Bioshock Infinite, recipient of multiple Game of the Year Awards, is now free to play for PS Plus subscribers. Having absolutely no excuse not to play this game now, I fired it up over the weekend and played through the first couple of hours. What I’ve found so far is a wonderfully imaginative and detailed world, a mystery that I’m interested in solving, and the familiar gameplay of the Bioshock games that allowed me to pick this game up and get right into it. I’ve also found some dated design and a lack of interactivity that reminds me the foundation of this game was built in 2007.

Let’s start with the world, though. The flying city of Columbia is at once a sister and a start contrast to Rapture, the underwater city of the previous games. The biggest contrast is how bright and colorful Columbia is compared to the dark and dank feel of Rapture.
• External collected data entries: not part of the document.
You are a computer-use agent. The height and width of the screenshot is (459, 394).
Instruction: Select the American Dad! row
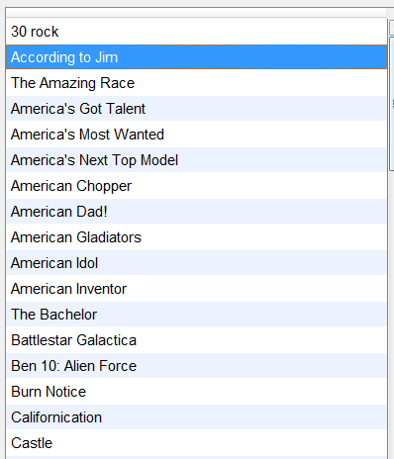(196, 212)
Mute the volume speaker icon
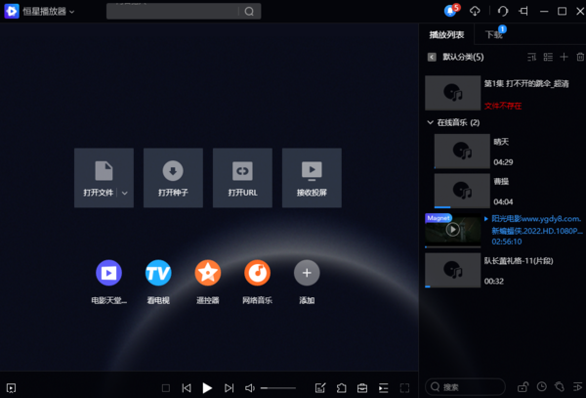The image size is (586, 398). pos(250,388)
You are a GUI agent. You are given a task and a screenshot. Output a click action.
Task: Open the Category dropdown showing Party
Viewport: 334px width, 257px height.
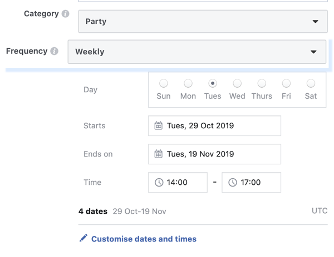(203, 22)
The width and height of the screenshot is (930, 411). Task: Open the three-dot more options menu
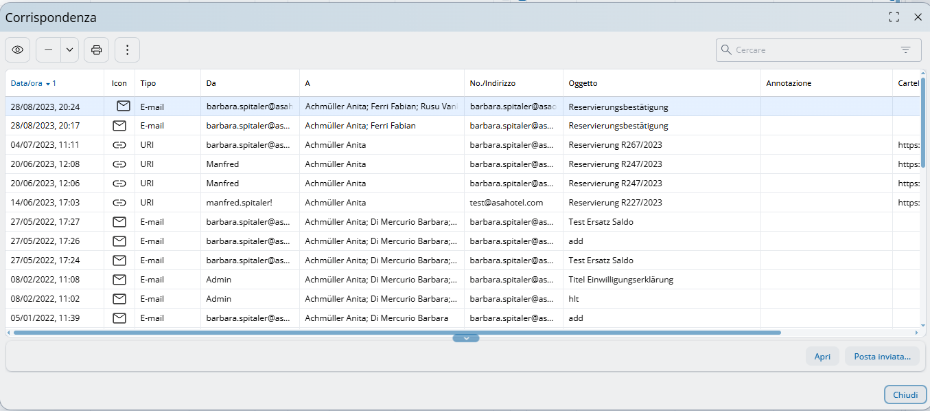[127, 49]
Especially when you’re first introduced to Columbia, the city initially feels like a shinier version of Liberty Square in Disney World, just a pristine version of American exceptionalism. And unlike Rapture, you’re not arriving at a city that’s falling apart, after some big event has happened. You are kind of the tipping point for the the big event that happens–you’re the reason things start really falling apart.
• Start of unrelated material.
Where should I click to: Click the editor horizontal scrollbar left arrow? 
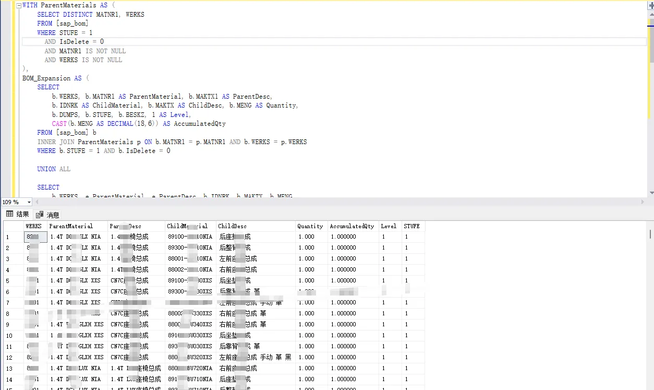coord(37,202)
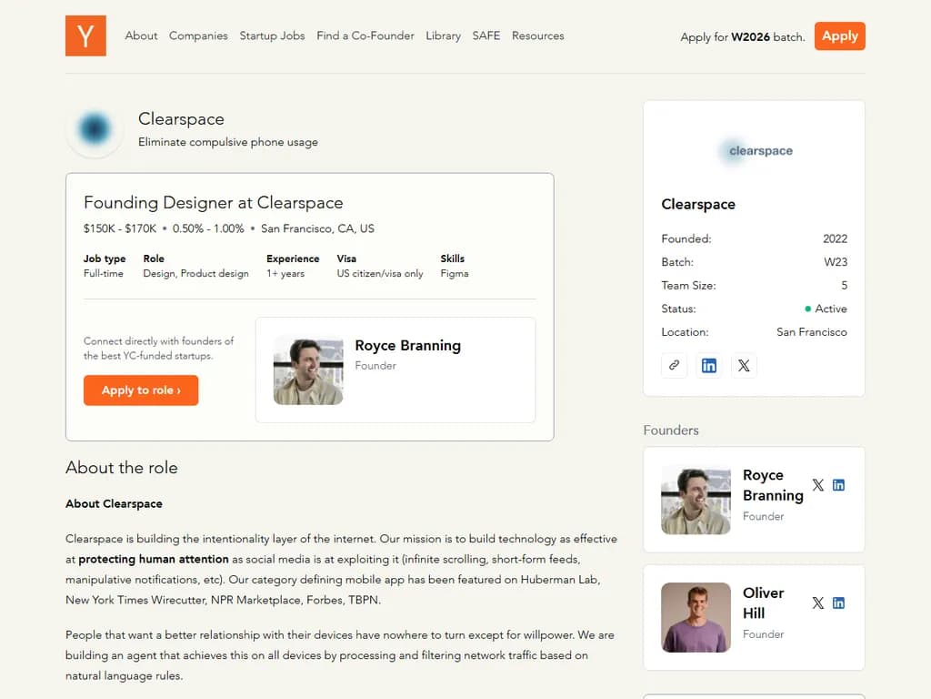Select the Startup Jobs menu item
931x699 pixels.
click(272, 36)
There are so many things I love about the design of Bioshock Infinite’s world. In Rapture, there were little touches like cracks in the outer walls where water was leaking in, constantly reminding you that this was a submerged city, and things were falling apart. In Infinite, the gentle bobbing up and down of building, the sky rail cars pass by overhead, and the clouds themselves that obscure parts of the foundation are all reminders of the fact that you’re in a floating city. For me, this is so much more immersive than when a game like Mass Effect puts you on a space station, but other than stars outside there’s nothing to remind you or make you feel like you’re in space. The Bioshock team is just so good at creating a sense of place.

I kind of feel like the game’s greatest strength is also it’s greatest weakness, though. A world like Columbia begs to be explored, but there is almost no level of interactivity in the game, and I’m constantly disappointed by it. Other than picking up collectibles, it feels like you’re just walking around a set. The design in very linear, and other than some branching paths in the combat arenas, you are funneled through the game from the outset. The great part of that is you are seeing what the devs want you to see, but the flipside is you never feel completely in control or free to explore.

That said though, I do like the way Infinite presents the character of Booker DeWitt and gives you just enough knowledge to keep you, moving forward. There’s so much about the city and the events that have transpired that you need to discover, and right from the outset, Booker is questioning his purpose there, who he’s really working for, and who he can trust. These questions have me thinking about the game when I’m not playing it, and that’s the best compliment I can pay it.

So, a couple of hours in, and I’m hooked on Bioshock Infinite. The lack of interactivity makes things feel a little dated, but the overall world design and the intriguing story more than make up for that shortcoming. I can’t wait to spend more time with it.